:: REQUIREMENT ::
Please copy exactly the line that contains "You are a GUI" and every line after it through the end of the records, leaving the pictures out.

(Screenshot grounding data)
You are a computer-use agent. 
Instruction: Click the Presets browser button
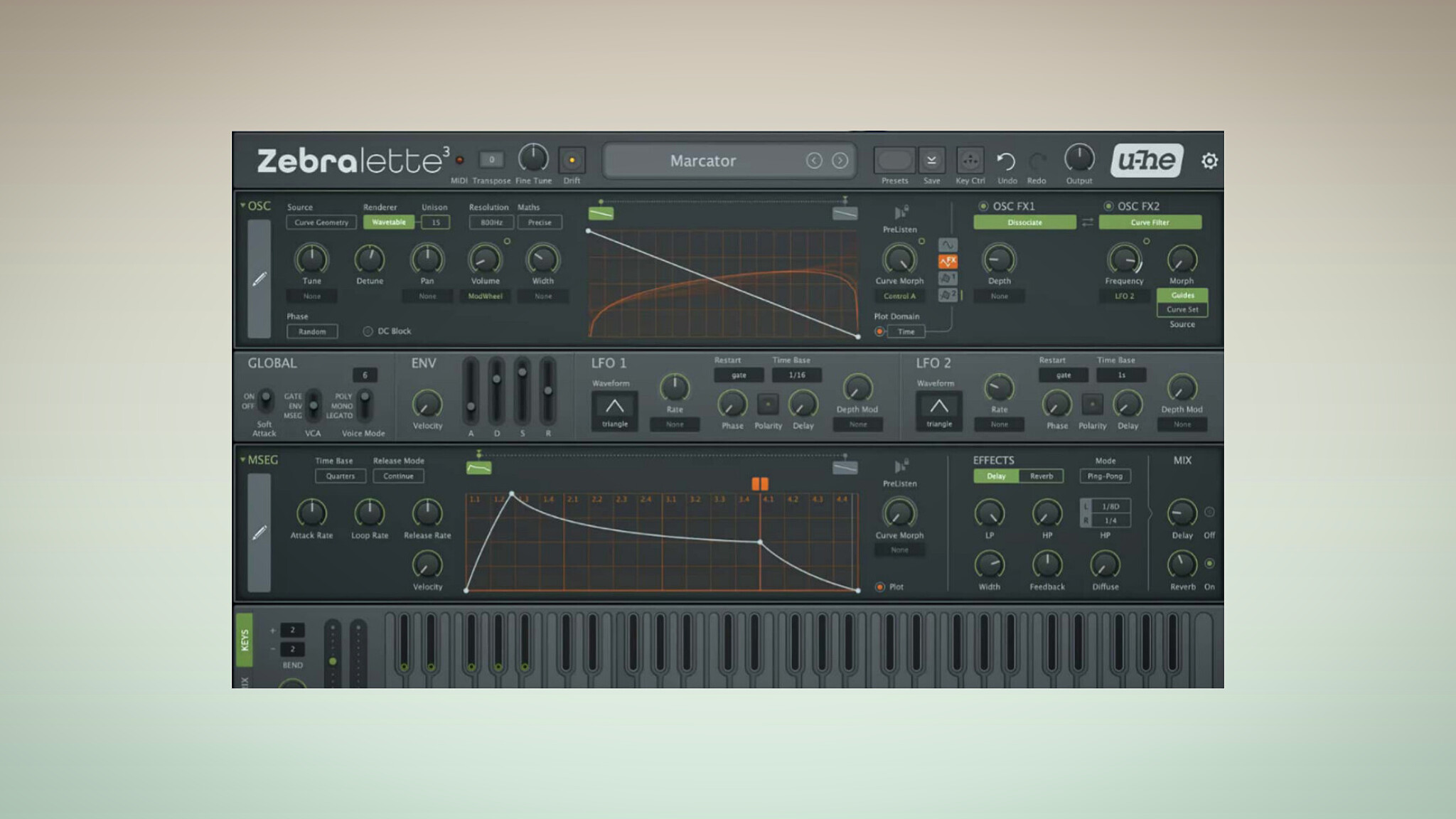[894, 161]
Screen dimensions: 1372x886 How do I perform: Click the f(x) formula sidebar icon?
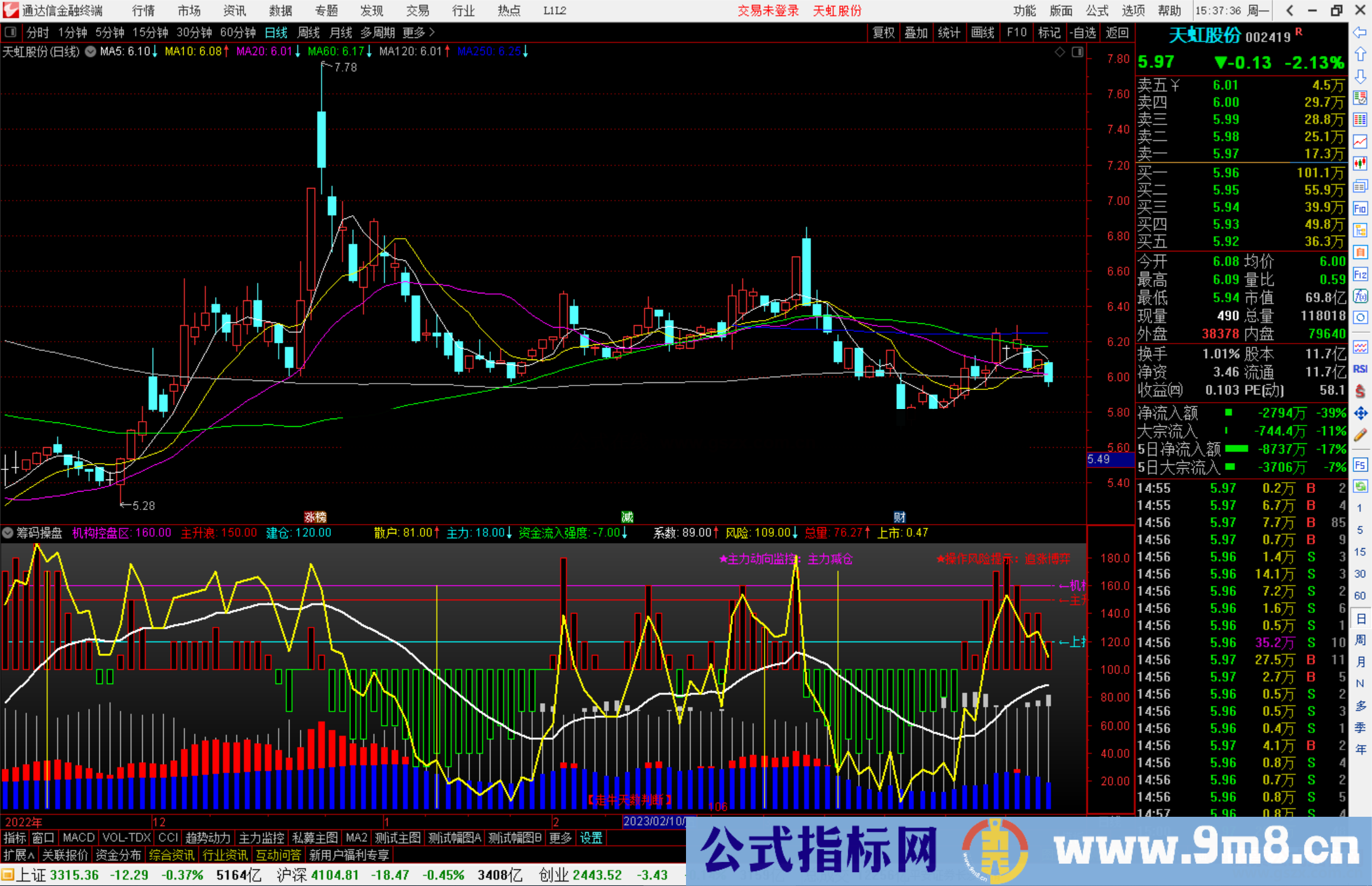point(1360,297)
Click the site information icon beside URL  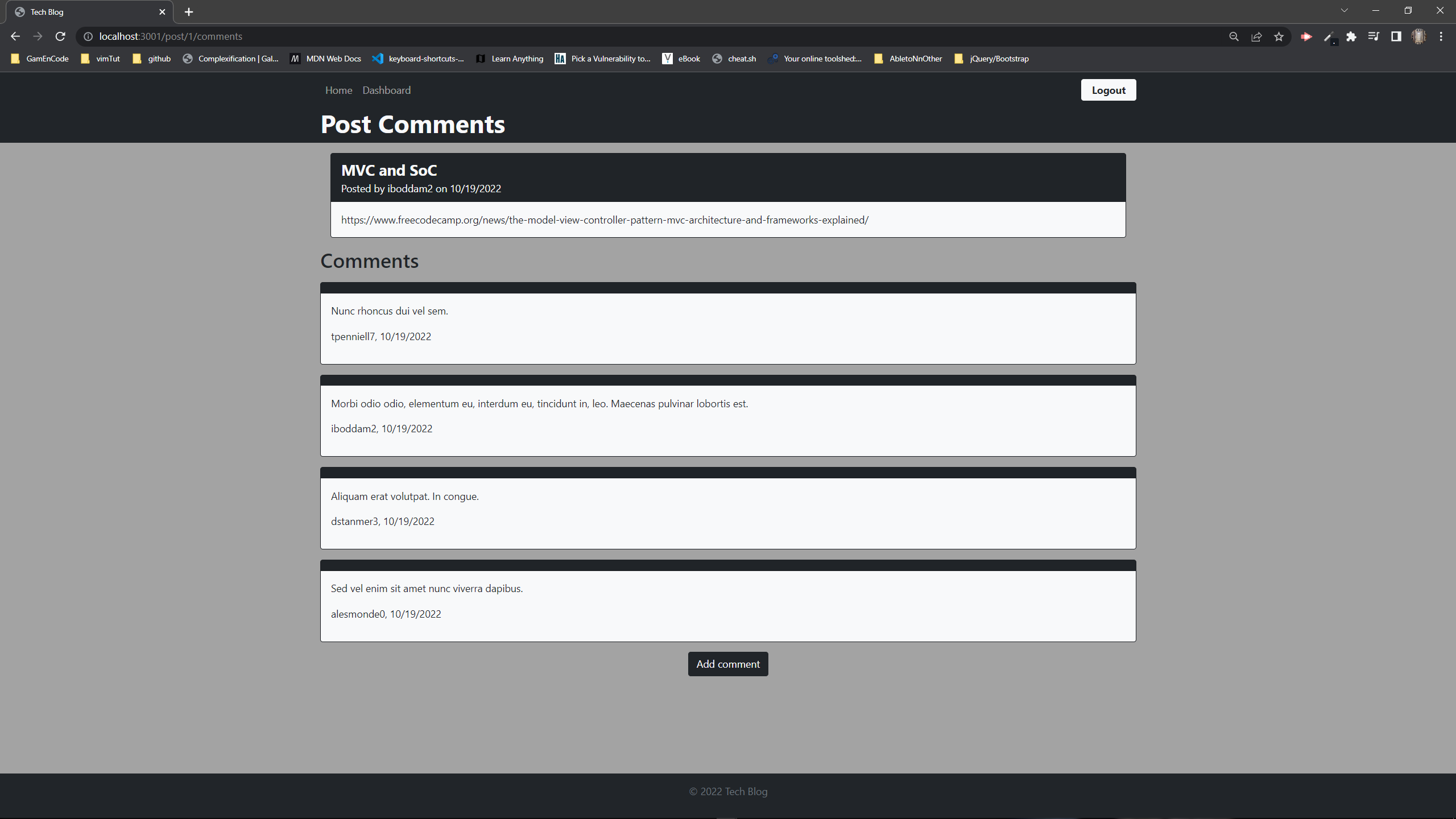88,36
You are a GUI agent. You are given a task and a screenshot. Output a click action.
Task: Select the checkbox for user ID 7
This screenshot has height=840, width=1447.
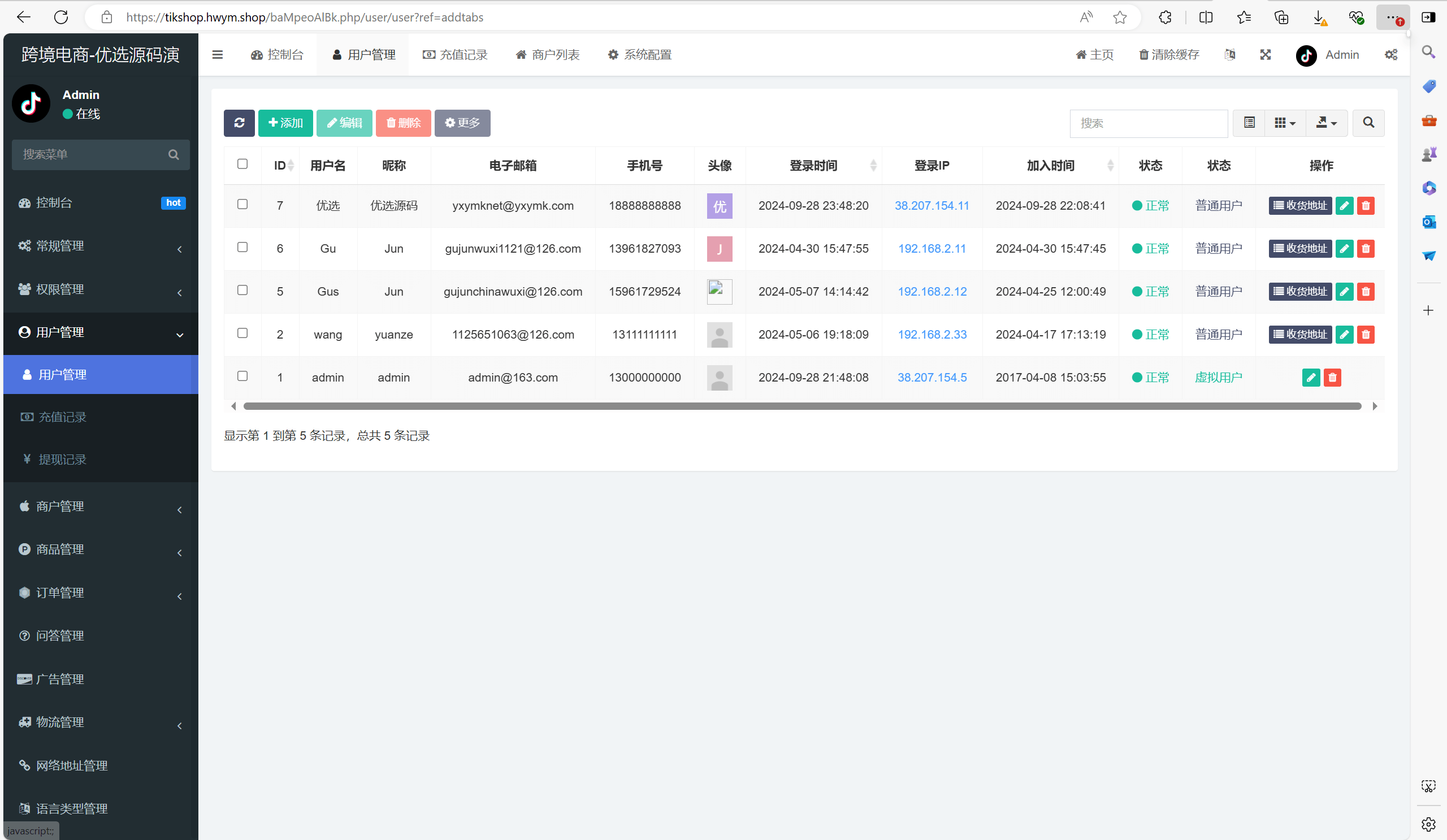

:: REPLY ::
You are a GUI agent. You are given a task and a screenshot. Output a click action.
Task: Select the checkbox for user ID 7
This screenshot has height=840, width=1447.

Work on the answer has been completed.